>>

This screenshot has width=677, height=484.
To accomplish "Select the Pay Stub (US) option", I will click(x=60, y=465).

<<
>>

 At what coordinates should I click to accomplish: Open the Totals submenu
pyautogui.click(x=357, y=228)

<<
>>

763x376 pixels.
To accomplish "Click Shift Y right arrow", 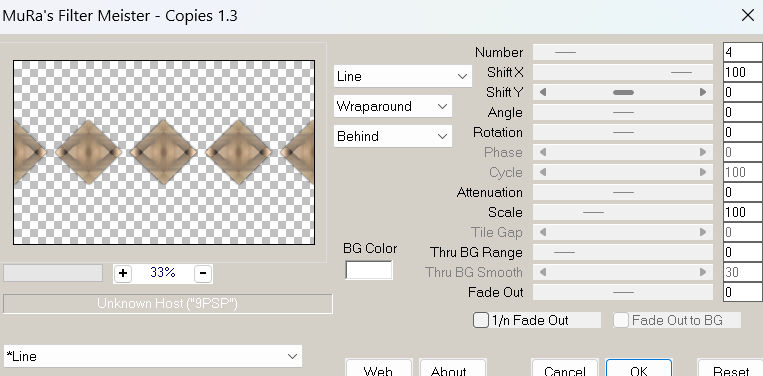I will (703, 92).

<<

» **Do this**
Between the lines holding "At what coordinates" and "pyautogui.click(x=357, y=228)", inclusive, change "Totals" to "Summary" and give only those lines, with everything else left as is.

» **Task solution**
 At what coordinates should I click to accomplish: Open the Summary submenu
pyautogui.click(x=357, y=228)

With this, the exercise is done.